** start of Available records **
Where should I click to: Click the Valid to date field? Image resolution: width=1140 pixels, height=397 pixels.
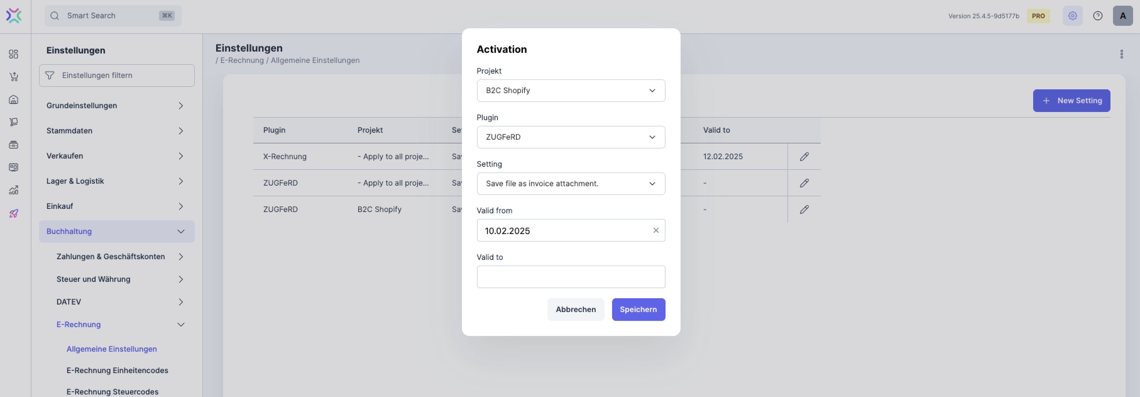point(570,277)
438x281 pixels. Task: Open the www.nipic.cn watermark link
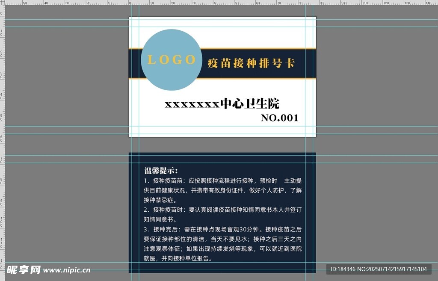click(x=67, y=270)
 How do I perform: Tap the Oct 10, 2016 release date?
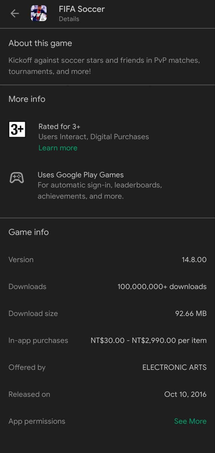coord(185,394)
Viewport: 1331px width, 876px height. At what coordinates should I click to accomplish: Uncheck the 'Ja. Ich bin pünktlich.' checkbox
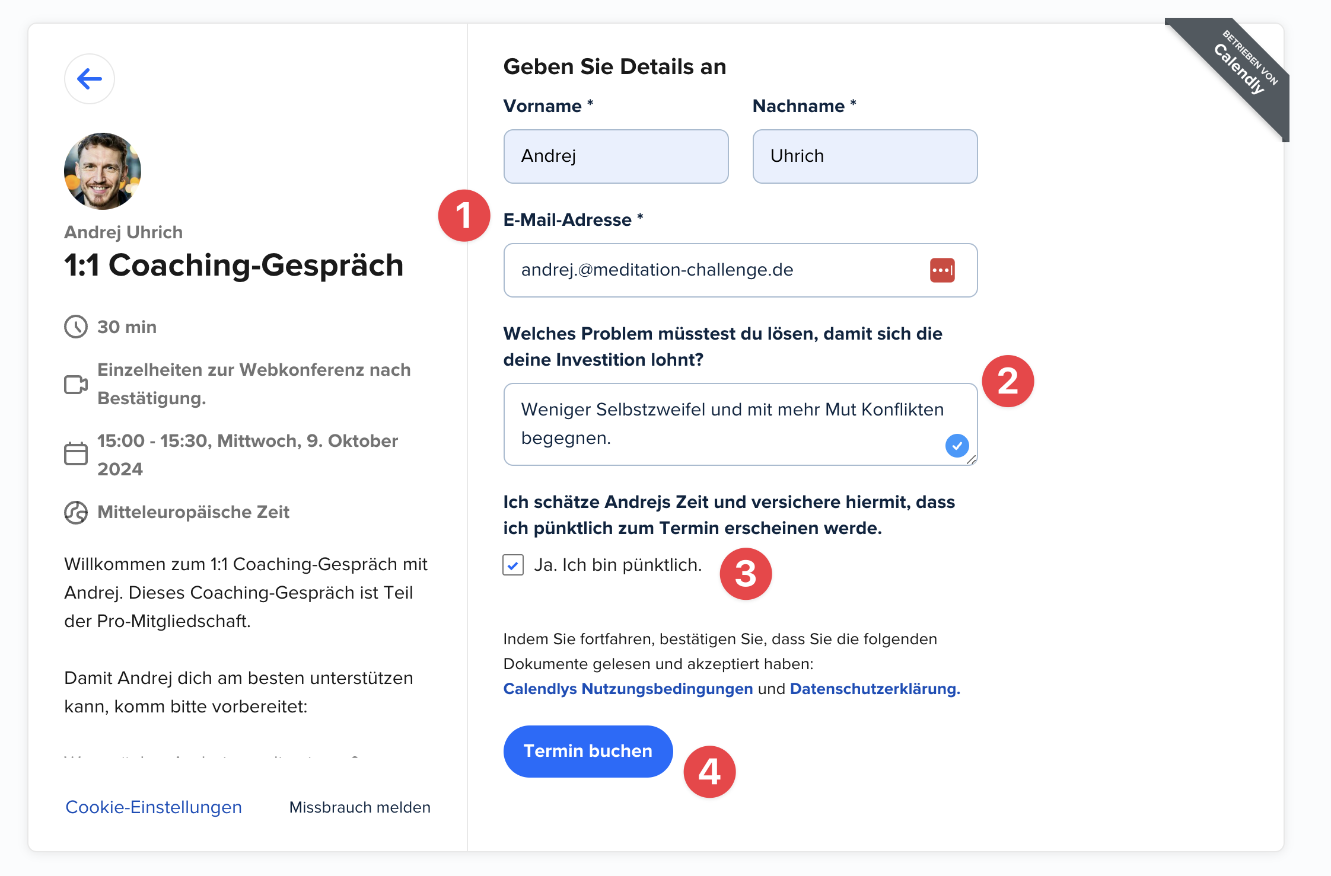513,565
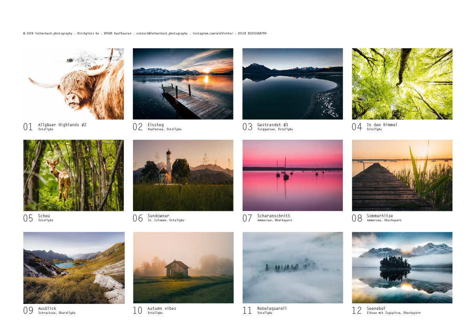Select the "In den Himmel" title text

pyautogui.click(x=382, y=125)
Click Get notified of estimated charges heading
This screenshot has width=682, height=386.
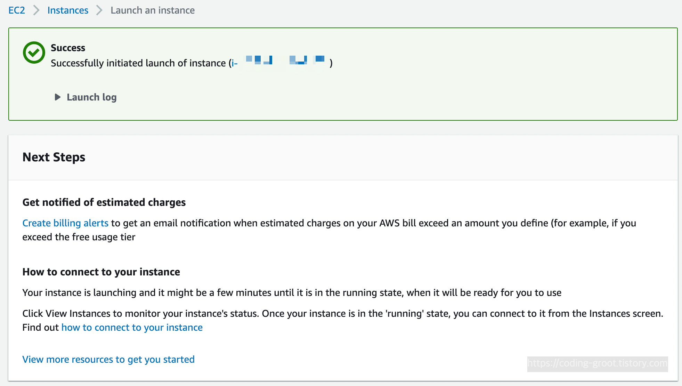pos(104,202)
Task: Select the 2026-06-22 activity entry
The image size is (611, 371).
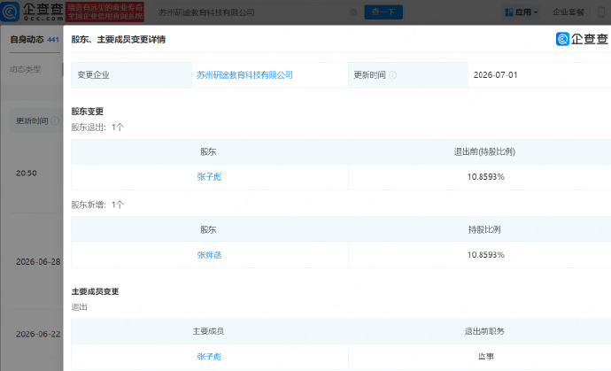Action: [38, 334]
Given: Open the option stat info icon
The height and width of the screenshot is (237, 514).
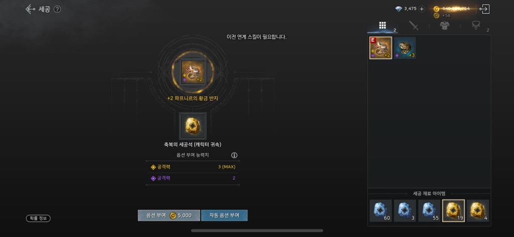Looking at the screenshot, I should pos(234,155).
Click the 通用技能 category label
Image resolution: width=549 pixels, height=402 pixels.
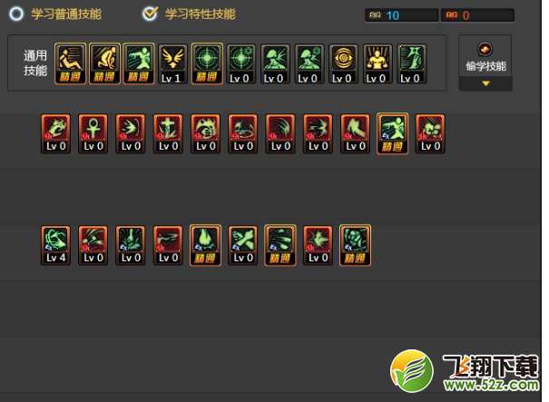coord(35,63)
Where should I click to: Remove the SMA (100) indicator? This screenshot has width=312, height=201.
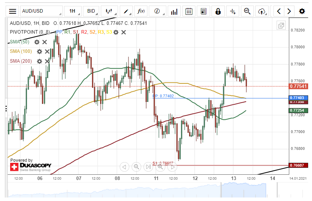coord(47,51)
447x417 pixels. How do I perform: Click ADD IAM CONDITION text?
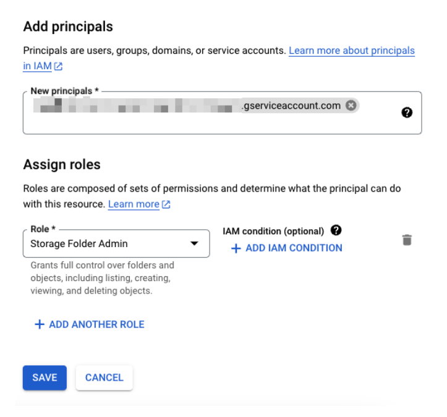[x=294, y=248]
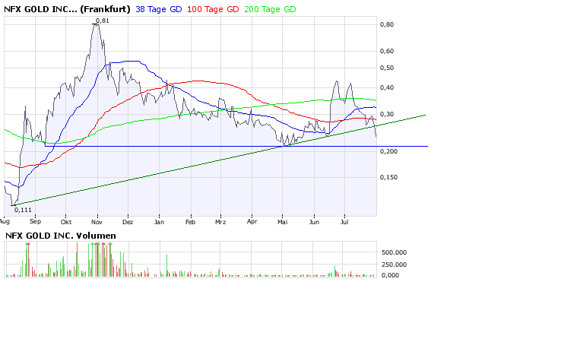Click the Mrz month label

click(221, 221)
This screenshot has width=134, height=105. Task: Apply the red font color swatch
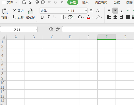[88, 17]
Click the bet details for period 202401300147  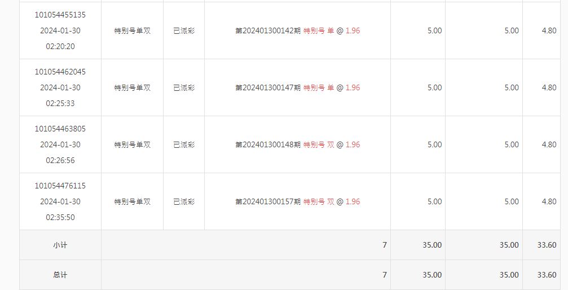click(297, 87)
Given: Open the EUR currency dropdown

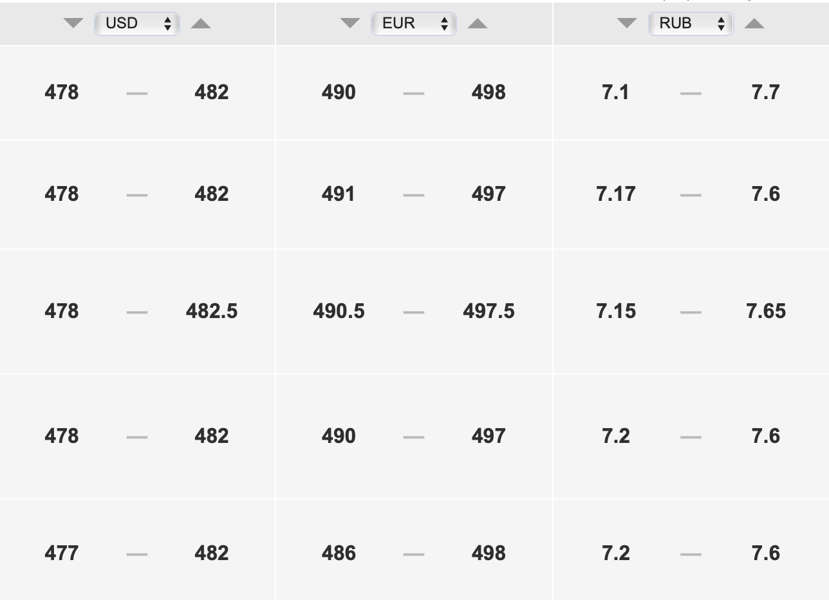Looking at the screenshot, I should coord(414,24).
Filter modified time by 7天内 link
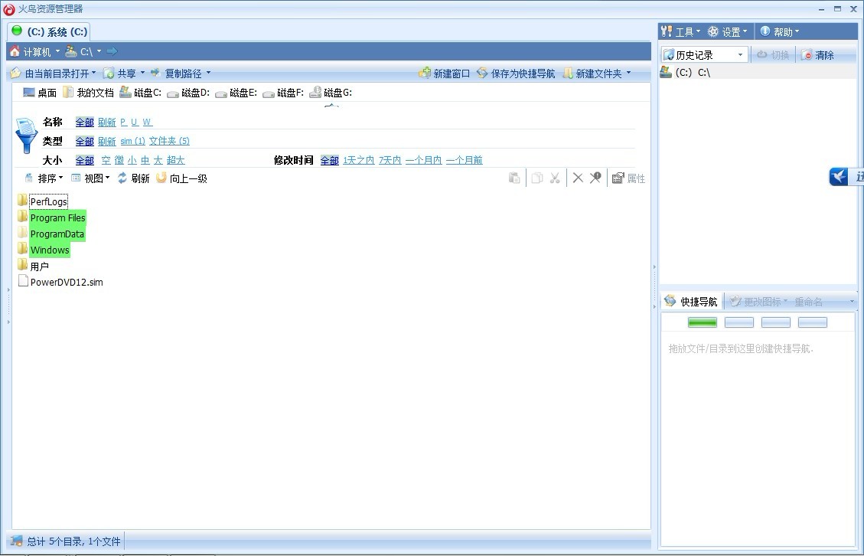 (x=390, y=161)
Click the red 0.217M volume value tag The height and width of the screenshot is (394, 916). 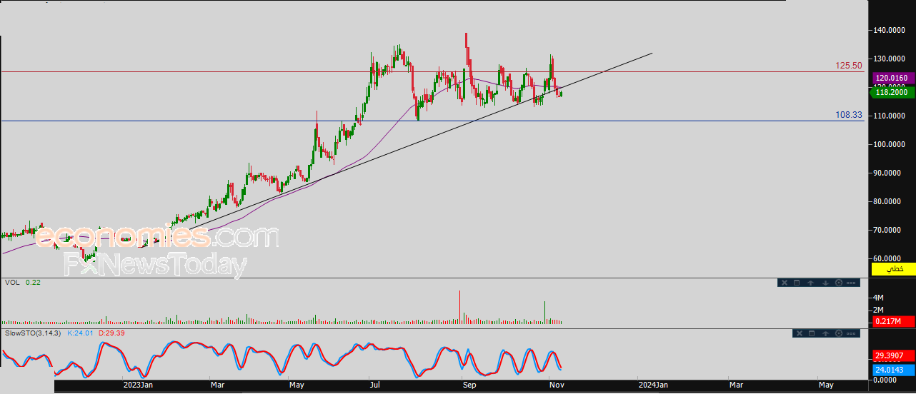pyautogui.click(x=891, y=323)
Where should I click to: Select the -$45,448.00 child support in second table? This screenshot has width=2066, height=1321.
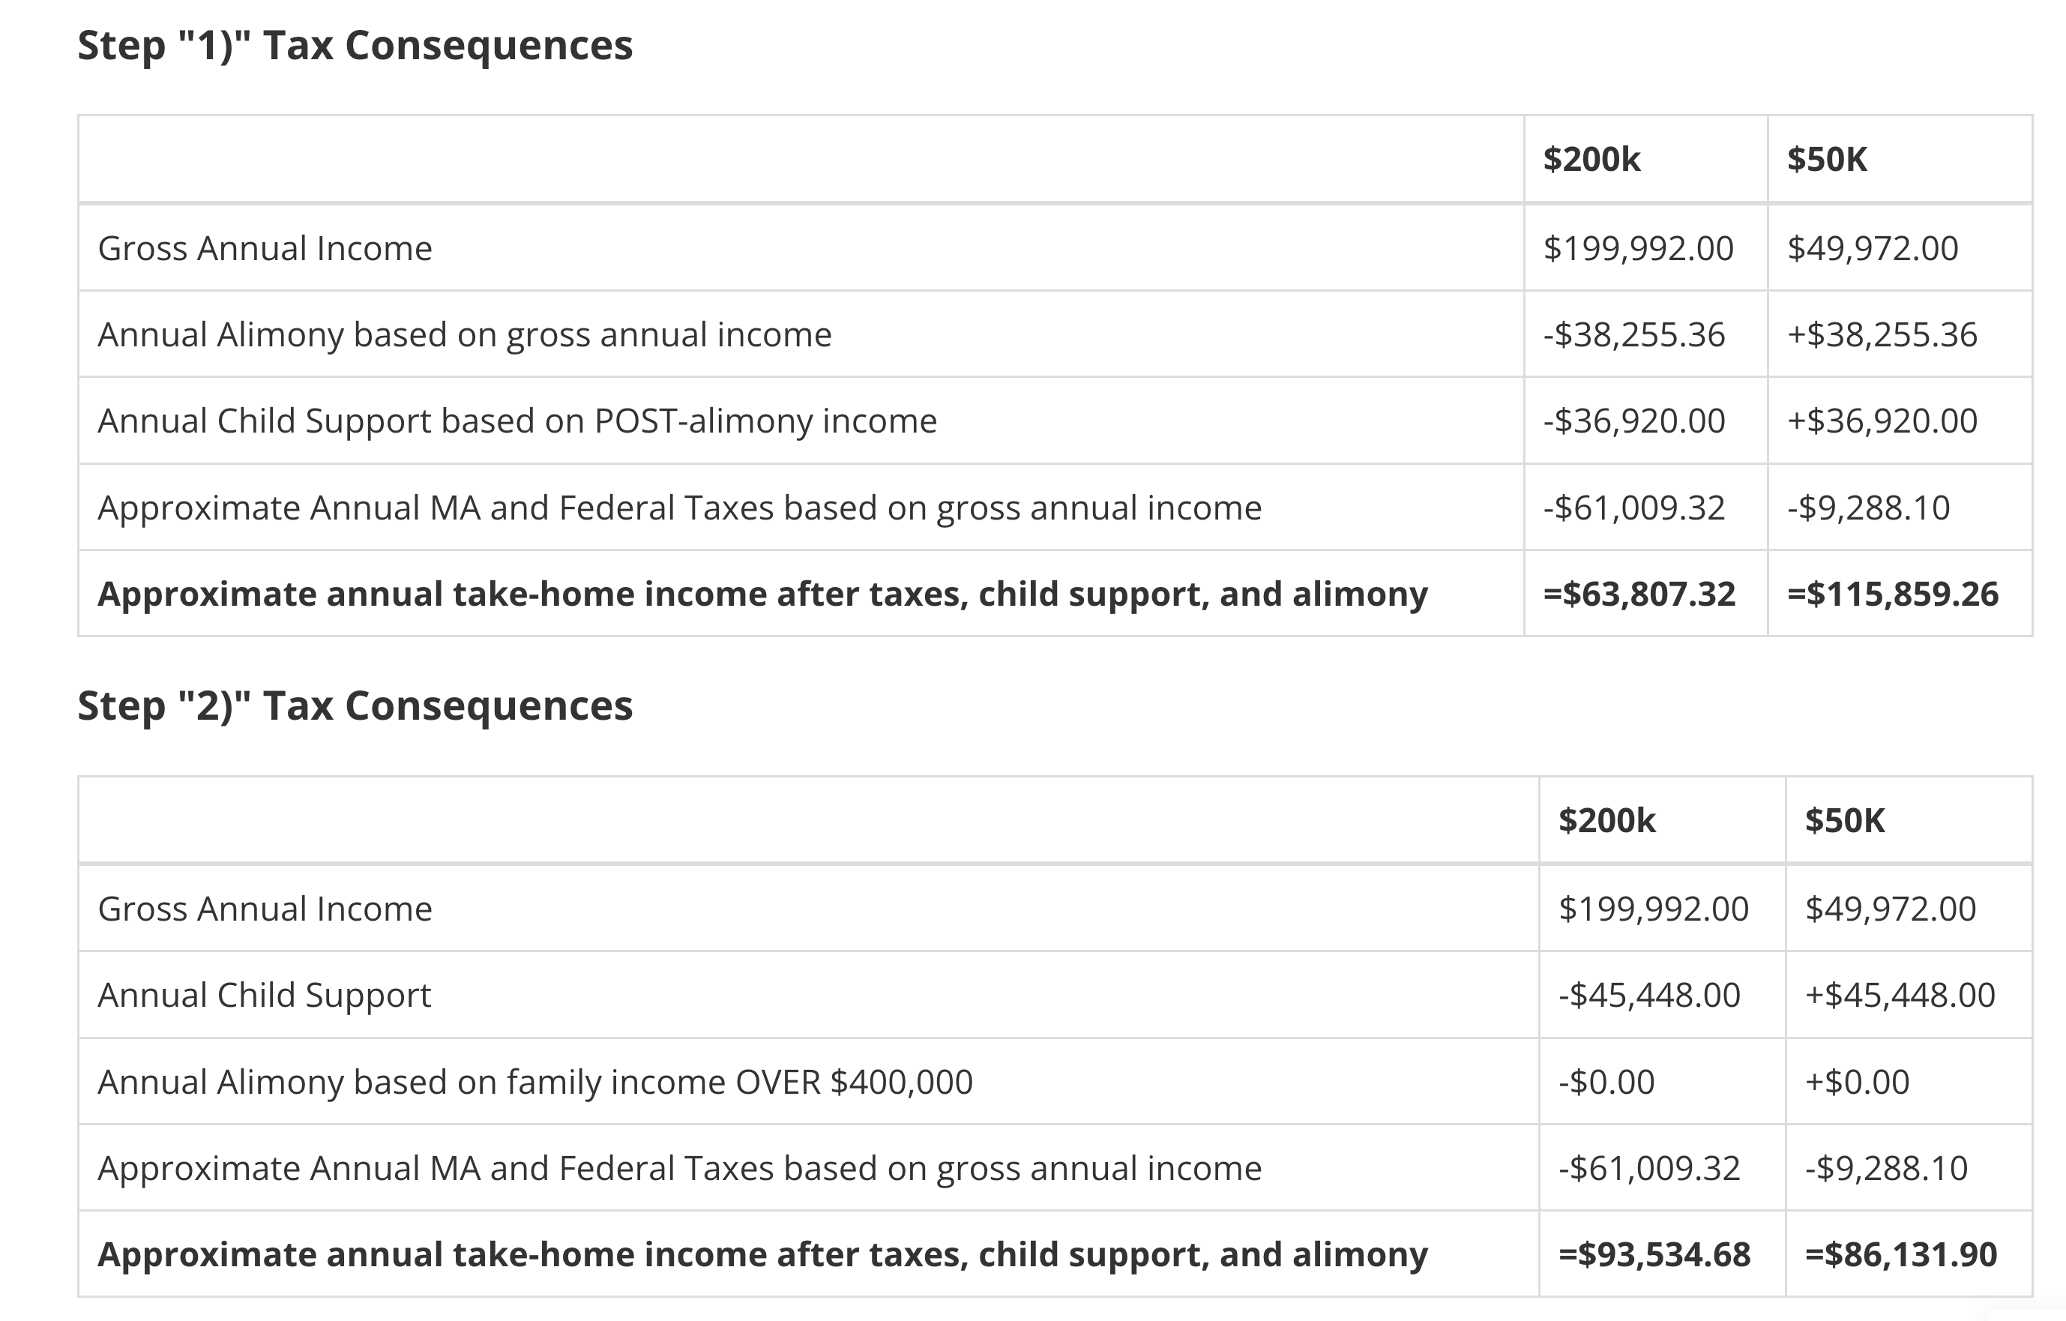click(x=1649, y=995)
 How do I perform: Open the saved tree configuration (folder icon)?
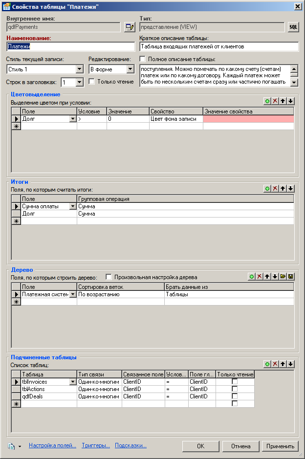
** end of Available records **
## [Exercise brief]
Return every line of the rows above that contains the string "pixels".

## [Correct answer]
Where should I click to: Click the Valid to date field? Image resolution: width=1140 pixels, height=397 pixels.
438x281 pixels. Task: Open the www.nipic.cn watermark link
Image resolution: width=549 pixels, height=402 pixels.
447x417 pixels. How do I perform: Click ADD IAM CONDITION text?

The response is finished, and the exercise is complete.